Provided passage -
I don't feel future-proofing is as big a deal as you do, but I do think that
certain programs and (especially) tools would be easier to write in a hashmap-
based Lisp, where the programmer and/or tool could attach whatever metadata
they wanted to any section of code. There are potentially some order-of-
magnitude wins there, I think. Production Lisps usually tack on various kinds
of magic metadata anyway (e.g. symbol-plists, docstrings, Common Lisp's
declare, Clojure's metadata). The above idea would unify all of those by
promoting the underlying generic construct to first-class status.

------
mooism2
I stick to 132 character lines and display two files next to each other at the
same time. If I stuck to 80 character lines, I could have three files on
screen at the same time.

There's a limit to how wide code can be while remaining readable, even though
it can be wider than prose: I struggle to read prose that word wraps at 132
columns, and I expect I'd struggle to read code that used 200 columns.

Supplied entries -
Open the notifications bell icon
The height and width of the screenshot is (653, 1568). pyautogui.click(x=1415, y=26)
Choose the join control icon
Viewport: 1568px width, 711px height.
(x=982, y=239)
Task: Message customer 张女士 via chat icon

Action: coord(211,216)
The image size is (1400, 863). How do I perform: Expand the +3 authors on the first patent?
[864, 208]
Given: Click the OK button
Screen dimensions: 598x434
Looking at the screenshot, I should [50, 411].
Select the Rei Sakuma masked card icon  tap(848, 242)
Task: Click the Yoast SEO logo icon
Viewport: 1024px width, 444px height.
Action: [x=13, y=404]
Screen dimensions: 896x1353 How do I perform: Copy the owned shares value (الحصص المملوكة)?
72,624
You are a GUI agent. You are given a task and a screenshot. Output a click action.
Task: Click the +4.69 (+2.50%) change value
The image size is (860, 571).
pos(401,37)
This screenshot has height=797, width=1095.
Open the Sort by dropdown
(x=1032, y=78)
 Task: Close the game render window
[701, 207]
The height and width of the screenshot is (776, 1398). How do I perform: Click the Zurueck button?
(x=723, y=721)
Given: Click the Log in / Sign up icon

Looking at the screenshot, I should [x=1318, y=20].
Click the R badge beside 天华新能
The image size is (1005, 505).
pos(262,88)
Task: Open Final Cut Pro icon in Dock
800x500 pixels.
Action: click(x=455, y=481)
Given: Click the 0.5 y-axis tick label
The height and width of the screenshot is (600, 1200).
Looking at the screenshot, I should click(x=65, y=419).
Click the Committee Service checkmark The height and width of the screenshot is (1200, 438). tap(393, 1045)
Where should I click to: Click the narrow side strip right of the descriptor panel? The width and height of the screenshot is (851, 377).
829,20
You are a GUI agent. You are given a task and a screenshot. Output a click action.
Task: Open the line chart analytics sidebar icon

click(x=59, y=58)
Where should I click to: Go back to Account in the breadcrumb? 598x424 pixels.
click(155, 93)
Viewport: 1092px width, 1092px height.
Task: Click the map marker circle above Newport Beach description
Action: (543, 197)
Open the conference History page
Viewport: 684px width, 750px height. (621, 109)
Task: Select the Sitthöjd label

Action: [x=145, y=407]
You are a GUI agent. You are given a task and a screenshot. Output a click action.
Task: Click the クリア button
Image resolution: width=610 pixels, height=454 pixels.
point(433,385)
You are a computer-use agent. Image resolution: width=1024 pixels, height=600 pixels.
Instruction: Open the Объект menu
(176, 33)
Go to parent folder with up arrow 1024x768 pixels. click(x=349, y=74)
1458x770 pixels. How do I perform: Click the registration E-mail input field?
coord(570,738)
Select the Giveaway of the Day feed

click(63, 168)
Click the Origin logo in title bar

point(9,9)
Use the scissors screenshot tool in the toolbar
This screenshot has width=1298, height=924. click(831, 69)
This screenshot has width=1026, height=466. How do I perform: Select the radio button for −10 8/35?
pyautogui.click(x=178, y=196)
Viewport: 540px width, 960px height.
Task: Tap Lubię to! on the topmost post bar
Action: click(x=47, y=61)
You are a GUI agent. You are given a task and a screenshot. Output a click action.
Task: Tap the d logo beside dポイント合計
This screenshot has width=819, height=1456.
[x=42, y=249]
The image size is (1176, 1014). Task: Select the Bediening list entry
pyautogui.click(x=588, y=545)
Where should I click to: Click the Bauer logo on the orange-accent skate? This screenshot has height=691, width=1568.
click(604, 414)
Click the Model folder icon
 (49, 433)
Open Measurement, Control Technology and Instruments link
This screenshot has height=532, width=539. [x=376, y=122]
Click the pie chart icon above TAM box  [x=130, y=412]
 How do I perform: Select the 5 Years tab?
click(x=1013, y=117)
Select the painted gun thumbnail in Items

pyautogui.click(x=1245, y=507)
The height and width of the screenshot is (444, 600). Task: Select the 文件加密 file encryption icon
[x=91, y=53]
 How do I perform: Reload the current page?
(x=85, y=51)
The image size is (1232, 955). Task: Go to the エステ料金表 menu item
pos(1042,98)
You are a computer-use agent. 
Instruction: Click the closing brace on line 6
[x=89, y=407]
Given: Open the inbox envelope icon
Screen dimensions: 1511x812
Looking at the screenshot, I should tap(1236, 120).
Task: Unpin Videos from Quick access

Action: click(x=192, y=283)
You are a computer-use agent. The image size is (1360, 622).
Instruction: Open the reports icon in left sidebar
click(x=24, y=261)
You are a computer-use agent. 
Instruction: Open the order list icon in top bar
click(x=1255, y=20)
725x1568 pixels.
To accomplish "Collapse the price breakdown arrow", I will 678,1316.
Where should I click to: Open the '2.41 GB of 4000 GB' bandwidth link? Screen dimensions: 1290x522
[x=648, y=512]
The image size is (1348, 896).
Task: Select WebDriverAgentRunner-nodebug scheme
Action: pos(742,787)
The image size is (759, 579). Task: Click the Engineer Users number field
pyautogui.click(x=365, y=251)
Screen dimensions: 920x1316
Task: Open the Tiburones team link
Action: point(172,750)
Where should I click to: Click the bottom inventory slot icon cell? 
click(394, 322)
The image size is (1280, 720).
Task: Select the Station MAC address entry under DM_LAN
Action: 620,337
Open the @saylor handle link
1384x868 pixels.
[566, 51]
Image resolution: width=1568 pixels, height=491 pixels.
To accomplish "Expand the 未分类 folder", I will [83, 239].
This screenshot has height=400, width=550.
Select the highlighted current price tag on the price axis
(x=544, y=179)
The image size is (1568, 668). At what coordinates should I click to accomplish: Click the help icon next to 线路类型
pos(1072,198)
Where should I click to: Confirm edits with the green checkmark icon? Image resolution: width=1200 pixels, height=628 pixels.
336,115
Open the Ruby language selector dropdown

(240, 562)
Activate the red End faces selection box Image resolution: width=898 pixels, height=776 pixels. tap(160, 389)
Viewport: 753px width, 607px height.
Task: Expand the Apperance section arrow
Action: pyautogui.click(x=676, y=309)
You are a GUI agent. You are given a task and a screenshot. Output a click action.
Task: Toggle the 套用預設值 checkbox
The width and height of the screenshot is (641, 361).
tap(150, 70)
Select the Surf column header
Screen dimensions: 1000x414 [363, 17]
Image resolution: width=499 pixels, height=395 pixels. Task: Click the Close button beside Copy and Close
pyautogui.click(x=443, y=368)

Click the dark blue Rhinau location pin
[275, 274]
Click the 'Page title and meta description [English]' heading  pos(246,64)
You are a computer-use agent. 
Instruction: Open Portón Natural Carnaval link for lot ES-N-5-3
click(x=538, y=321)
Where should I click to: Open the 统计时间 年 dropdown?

Given request - According to the forum thread, how many files could mooism2 have on screen at the same time with 80-character lines? The lines above come from a different source than the forum thread.

Correct result - Three files.